God fucking dammit i gotta stop betting on these markets.
Title: Will <entity> have the absolute best LLM??
Description: <entity> must have an llm that beats GPT 2 running on a potato
The creator has stated "it would have to be better than the best performing LLM from any of the above mentioned, but not all"
Resolves yes. Yi is now above the best Anthropic model.
@nikki I didn't see as soon as. It's possible the next Claude release by end of year may have surpassed 01ai again? how should we resolve that case? From description first paragraph, should still be a NO?
oh i see @Ledger commented before. Now I'm confused because I invested based on description didn't read old comments...
I also ended up mistakenly delaying selling my NO shares since I didn't read through the comments to find the extra 'as soon as' condition that's not in the description and since I was thus trying to condition on P[Claude 3.5 Opus release by EOY] (because Yi-Lightning debuted above* Claude 3.5 Sonnet on lmarena.ai). Oh well.
* Edit: Note that this is not the case for the lmarenai.ai Style Control-weighted ranking (but this is underspecified in any resolution criteria information).
Yep, looks like this resolves to YES.
FWIW to those that interpreted the resolution criteria as ON 12/31 rather than BY 12/31, sorry. It says BY end of year in the title, and there is further confirmation in the comments. But, of course the mods can resolve this however they see fit.

DATA SEGMENT:
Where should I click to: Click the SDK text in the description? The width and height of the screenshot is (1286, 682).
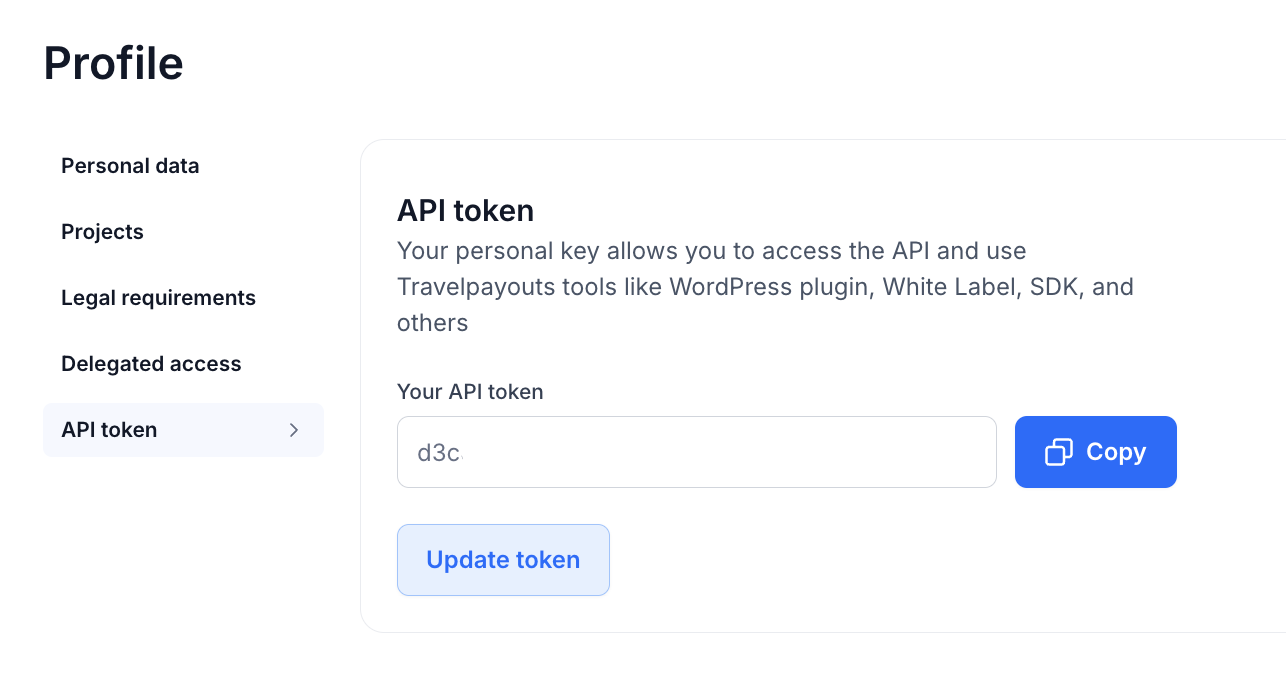coord(1056,287)
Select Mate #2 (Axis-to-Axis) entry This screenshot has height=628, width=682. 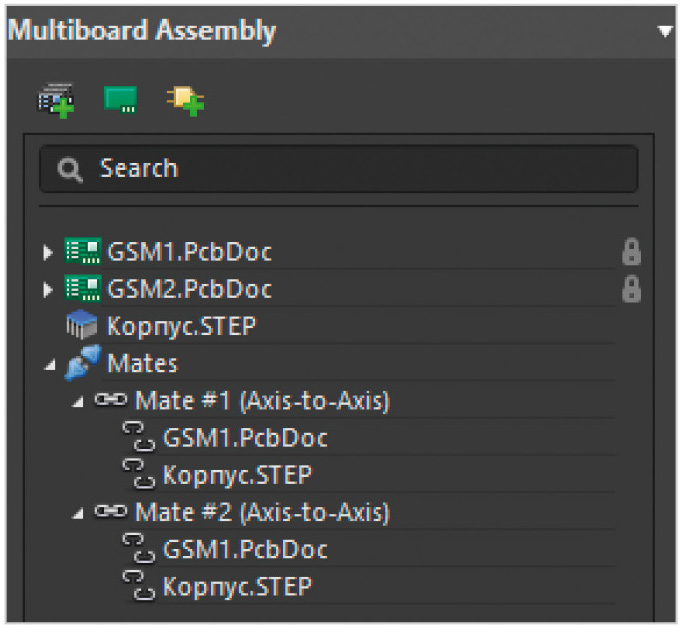pyautogui.click(x=262, y=513)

REQUIRED ACTION A: In the forum thread about the LLM prediction market, which Claude model did Yi-Lightning debut above on lmarena.ai?
REQUIRED ACTION B: Pick up the forum thread about the LLM prediction market after its final comment and continue it with a few more replies.

EXPECTED ANSWER A: Claude 3.5 Sonnet.

EXPECTED ANSWER B:
@nikki FWIW I saw both those comments but interpreted them both differently.
With regards to the second statement, the plain meaning of the "first appearance" is the one at the top of the list. Does Yi-Lightning show up above the "first appearance" a model by OpenAI, Google, and Anthropic? Resolving now only makes sense if you interpret "first appearance" in a very specific way "looking from the bottom, but ignoring models that are not the best model from that company".
The first statement is more ambiguous but I think the plain meaning also goes against the resolution. The "best performing model from any of the above mentioned [OpenAI, Google, Antrhopic]" is o1-preview, which Yi-lightning is not better than. What the author should have said was "the best performing model from each of the above mentioned" or "the best performing models from any of the above mentioned". I interpreted the "not all" part of the comment to be referring to LLMs not from those three companies.
I thought there was some chance I was wrong, which is why I didn't bet below 33%. I wish the creator had been more clear; Chris Billington pointed out the ambiguity and asked specific questions below which he ignored. But I knew the risk, the main purpose of the comment is to say I think interpretation impacted this market.
when i invested in NO I was thinking since companies in China have no access to latest gpu so it's physically impossible to grow domestic model. But since this 01AI company is well-known for distilling and fine tuning meta's open source model. Maybe it's easier to stay in the race as long as you are a country with large web service market I guess
1 China doesn't have database that US accumulated. Chinese web is simply not connected but severely divided by large companies.
2 chip supply is cut. Large companies even Baidu, alibaba don't have medium size gpu cluster.
3 01AI had a thousand gpu size cluster. Their work is well-known for built upon Meta's open source model.
So no other country can survive outside the US ecosystem. 01AI company's score is possible because llama is already there.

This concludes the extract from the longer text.